These are chat archives for atomix/atomix

18th
Apr 2017
josh gruenberg
@joshng
Apr 18 2017 00:23

Greetings, atomixers! I'm kicking the tires on this fine machine, and I've encountered a behavior that looks incorrect... Thought I'd float it here to see if you think it's my problem, or something in atomix that needs fixin':

I'm using a DistributedMap to coordinate some state across my cluster. I've registered callbacks for onAdd, onUpdate, etc, to respond to state-changes. In a test-case, I'm spinning up a handful of clustered AtomixReplicas, then connecting to the cluster via a separate AtomixClient to inject state-changes in the Map and observe the reaction.

In my test-case teardown, I first close the client, then concurrently tell all of the replicas to shutdown. Meanwhile, I've got other threads that are concurrently trying to manipulate the Map.

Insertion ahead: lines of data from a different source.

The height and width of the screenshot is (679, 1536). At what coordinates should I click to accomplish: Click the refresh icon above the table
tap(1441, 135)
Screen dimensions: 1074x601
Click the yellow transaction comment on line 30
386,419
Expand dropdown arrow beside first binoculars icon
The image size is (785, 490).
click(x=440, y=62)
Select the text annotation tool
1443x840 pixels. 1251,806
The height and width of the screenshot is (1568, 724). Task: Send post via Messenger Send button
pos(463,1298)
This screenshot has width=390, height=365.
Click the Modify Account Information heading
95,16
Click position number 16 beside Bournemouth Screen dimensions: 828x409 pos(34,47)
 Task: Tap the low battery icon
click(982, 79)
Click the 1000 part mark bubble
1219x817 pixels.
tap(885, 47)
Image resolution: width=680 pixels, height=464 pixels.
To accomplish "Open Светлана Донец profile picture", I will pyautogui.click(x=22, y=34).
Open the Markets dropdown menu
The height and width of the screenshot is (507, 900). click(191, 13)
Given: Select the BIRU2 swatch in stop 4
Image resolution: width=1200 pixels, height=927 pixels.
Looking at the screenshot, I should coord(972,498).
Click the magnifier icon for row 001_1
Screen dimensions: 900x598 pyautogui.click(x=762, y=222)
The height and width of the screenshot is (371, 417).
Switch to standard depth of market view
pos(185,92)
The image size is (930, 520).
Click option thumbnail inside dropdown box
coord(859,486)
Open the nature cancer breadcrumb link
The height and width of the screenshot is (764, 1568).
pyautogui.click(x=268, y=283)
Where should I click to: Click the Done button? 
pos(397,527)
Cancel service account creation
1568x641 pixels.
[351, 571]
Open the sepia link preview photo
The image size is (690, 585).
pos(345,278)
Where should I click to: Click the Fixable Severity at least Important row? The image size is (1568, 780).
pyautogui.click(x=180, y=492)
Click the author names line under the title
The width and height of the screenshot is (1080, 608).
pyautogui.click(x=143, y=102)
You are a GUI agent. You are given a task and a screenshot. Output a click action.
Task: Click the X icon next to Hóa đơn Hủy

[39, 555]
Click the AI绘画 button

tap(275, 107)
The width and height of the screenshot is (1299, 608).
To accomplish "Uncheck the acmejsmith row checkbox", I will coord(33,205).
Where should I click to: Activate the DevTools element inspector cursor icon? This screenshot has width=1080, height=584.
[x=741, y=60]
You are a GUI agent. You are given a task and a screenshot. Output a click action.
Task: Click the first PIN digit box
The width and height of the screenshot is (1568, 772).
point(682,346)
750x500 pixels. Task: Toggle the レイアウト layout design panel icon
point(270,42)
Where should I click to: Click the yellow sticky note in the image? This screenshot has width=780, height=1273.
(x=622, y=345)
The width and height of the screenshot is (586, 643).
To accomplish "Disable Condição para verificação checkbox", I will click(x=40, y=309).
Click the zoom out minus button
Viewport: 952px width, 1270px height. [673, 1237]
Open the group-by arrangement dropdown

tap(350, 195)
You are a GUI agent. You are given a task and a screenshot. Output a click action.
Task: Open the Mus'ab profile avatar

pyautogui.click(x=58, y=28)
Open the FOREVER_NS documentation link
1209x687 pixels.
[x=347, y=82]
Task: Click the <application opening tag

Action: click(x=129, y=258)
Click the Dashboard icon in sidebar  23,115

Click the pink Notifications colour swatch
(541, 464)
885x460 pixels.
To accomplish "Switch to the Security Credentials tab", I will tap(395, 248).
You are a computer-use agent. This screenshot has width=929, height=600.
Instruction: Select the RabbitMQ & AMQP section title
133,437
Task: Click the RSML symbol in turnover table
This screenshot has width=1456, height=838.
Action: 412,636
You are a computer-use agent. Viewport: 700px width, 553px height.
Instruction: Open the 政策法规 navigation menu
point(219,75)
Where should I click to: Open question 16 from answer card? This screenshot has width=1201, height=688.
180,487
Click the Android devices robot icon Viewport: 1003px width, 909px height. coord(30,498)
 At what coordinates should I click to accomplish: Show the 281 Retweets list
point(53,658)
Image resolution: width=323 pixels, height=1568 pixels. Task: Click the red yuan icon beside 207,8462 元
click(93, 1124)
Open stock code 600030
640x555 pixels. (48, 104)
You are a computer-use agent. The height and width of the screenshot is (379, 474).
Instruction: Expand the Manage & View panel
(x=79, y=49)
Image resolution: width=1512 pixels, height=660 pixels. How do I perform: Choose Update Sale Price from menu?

Somewhere in this shutdown routine, I see an error in my logs:

Caused by: io.atomix.copycat.error.ApplicationException: an application error occurred
    at io.atomix.copycat.error.CopycatError$Type$4.createException(CopycatError.java:113)
    at io.atomix.copycat.client.session.ClientSessionSubmitter$CommandAttempt.accept(ClientSessionSubmitter.java:337)
    at io.atomix.copycat.client.session.ClientSessionSubmitter$CommandAttempt.accept(ClientSessionSubmitter.java:302)
    at java.util.concurrent.CompletableFuture.uniWhenComplete(CompletableFuture.java:760)
    at java.util.concurrent.CompletableFuture$UniWhenComplete.tryFire(CompletableFuture.java:736)
    at java.util.concurrent.CompletableFuture.postComplete(CompletableFuture.java:474)
    at java.util.concurrent.CompletableFuture.complete(CompletableFuture.java:1962)
    at io.atomix.copycat.client.util.ClientConnection.handleResponse(ClientConnection.java:155)
    at io.atomix.copycat.client.util.ClientConnection.lambda$sendRequest$1(ClientConnection.java:131)
    at java.util.concurrent.CompletableFuture.uniWhenComplete(CompletableFuture.java:760)
    at java.util.concurrent.CompletableFuture$UniWhenComplete.tryFire(CompletableFuture.java:736)
    at java.util.concurrent.CompletableFuture.postComplete(CompletableFuture.java:474)
    at java.util.concurrent.CompletableFuture.complete(CompletableFuture.java:1962)
    at io.atomix.catalyst.transport.local.LocalConnection.lambda$handleResponseOk$3(LocalConnection.java:104)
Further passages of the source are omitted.